The above descriptionis are for illustrative purposes only.

The point is that it might be important to look at your real requirement and ask the question again. Do you really need an offshore boat... or do you need a boat that will be able to cross the Stream to get to the Caribean. And... why 28-32 ft???

Hope this helps.

Best of luck.

SailorMitch 03-08-2002 04:40 AM

Best Built Boats?
It might help for you to state your budget for this purchase. For example, two boats I would suggest as being up to the task are the Allied Seawind II, and the Southern Cross 31. Both fit into your arbitrary size range, and both boats are very capable of blue water sailing -- assuming there are no other maintenance issues with the particular boats you find. But I have no idea if they fit into your budget.

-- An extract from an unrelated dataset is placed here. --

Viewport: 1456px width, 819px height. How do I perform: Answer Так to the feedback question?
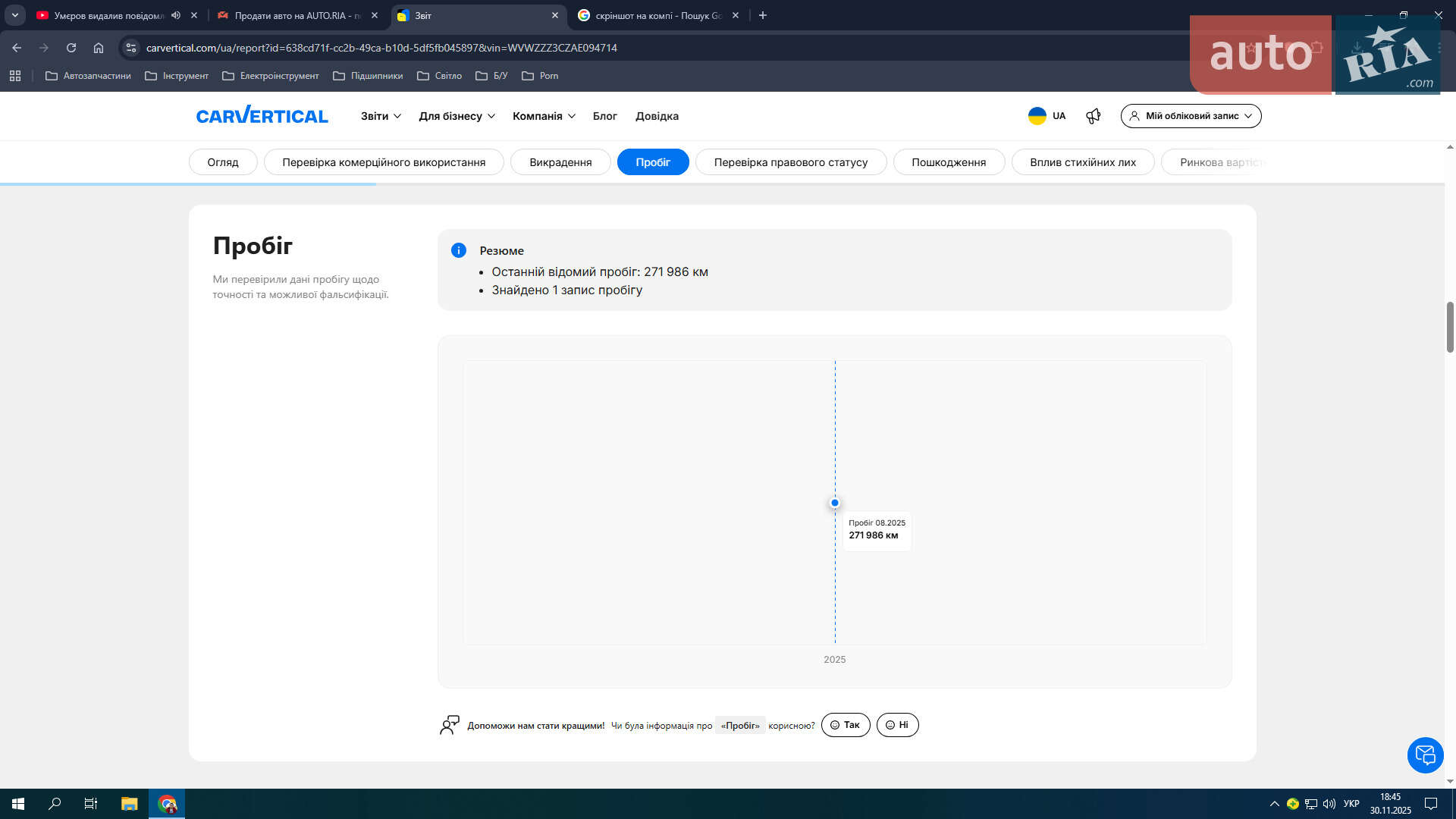(x=846, y=725)
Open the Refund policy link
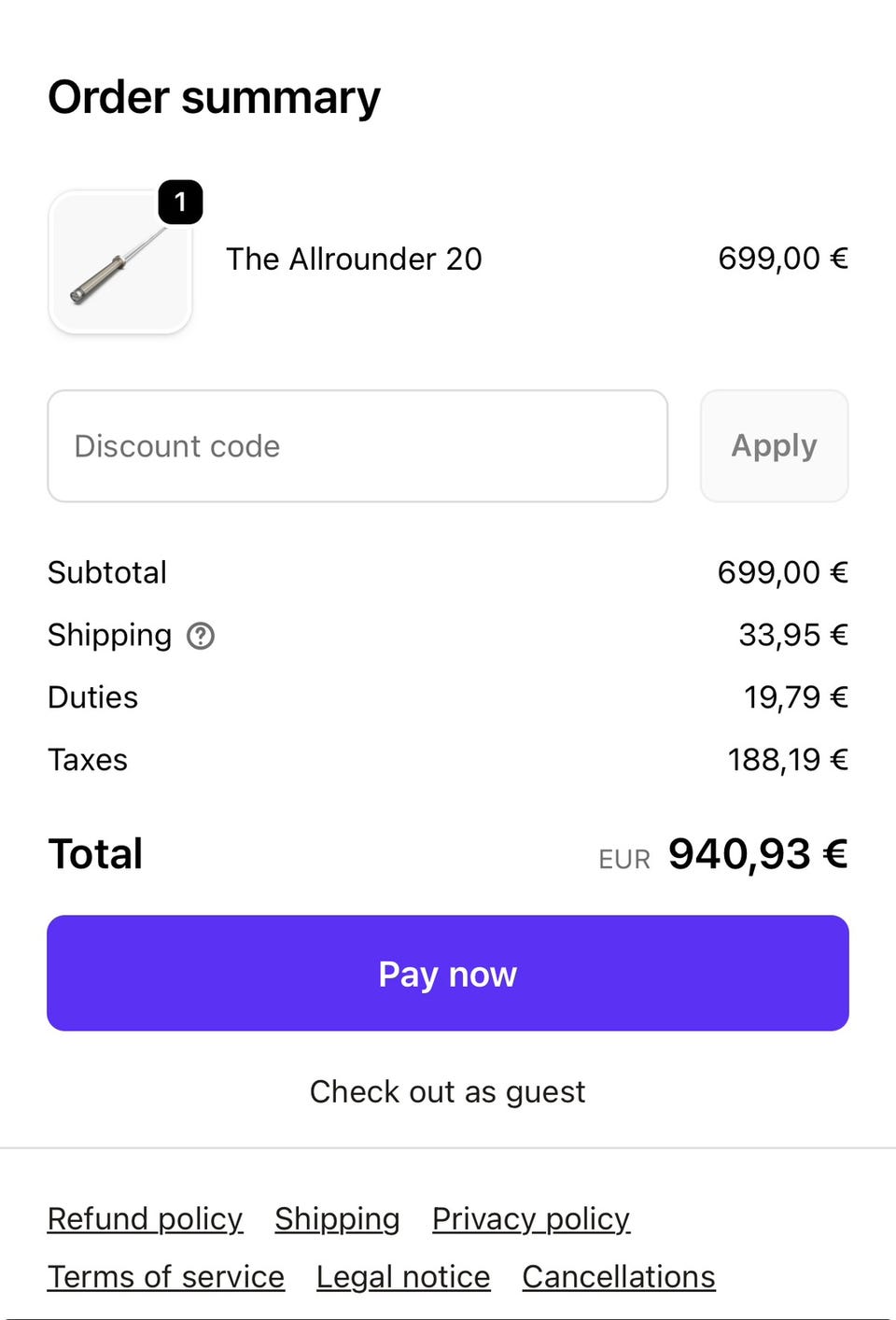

I agree with Jeff H. that all the formula stuff is interesting, but ultimately no indicator of quality. This seems to be a more common thing for folks to want to hang their hats on what some formula says. But the best criteria is examining a boat thoroughly for how well it was made, how well it''s been maintained, and what did the deisigner have in mind for it to begin with. Not many designers of production boats set out to design something to go around the world. Most design something more suitable for "coastal cruising" which in itself is a nebulous concept, but that may be good enough for what you want to do assuming the boat you find doesn''t have major problems.

JerryO39 03-08-2002 01:14 PM

Best Built Boats?
Hi again,
Thanks for all your input.
I purchased a book called "The Seaworthy Offshore Sailboat" via the internet and it arrived this a.m.
From first glance it looks great.

PS:Someone here recommended this book to me a while back.Dont remember who they were but thanks.

thomas s 03-08-2002 02:12 PM

Best Built Boats?
I have to stick up for the contessa and westsail. While I wont say they are the best built , what boat is ?(probally my bucket boat I built as a kid,five gallon paint jugs strapped to a pallot.) The contessa was built to Lloyds standards,for all you paper sailors, calculations show she will heel to 157 degrees before capsizing.This boat has completed many circumnavigations ,a rounding of cape horn against the wind, best of all it was the only boat to finish the 79 fastnet when a force 10 gale forced every other boat in her class of 58 boats to drop out. You cannot ever say the westsail is not a well built boat, what kinda boat washed up on the beach perfectly intact during the storm of the century? thomas

JohnDrake 03-08-2002 02:36 PM

Best Built Boats?
I, quite frankly, am not sure of the value of a "Lloyds" certified boat. As I understand it, the Lloyds certification is for the HULL, not the boat in toto. I have inspected (I am not a surveyor, nor do I play one on TV) two different 80''s era Moody''s, also Llyods certified. Both hulls were fine, but I found the rest of the boat and the remainder of the construction lacking. Yes, they were better than most, but ... I thought the construction of the cabin top and deck, the Hull to deck joint and a few other places very thin and the finish in both cases was just not very good. I would not take either boat (a 36 and a 41) anywhere.

I have never been aboard a Contessa 32, they are hard to find. The design looks very appealing.

The Westsail lore is high, their number''s are good (if you are into the heavy boat club as I am). But... I believe Jeff H pointed out above, many were kits and owner finished. Thus quality will tend to vary.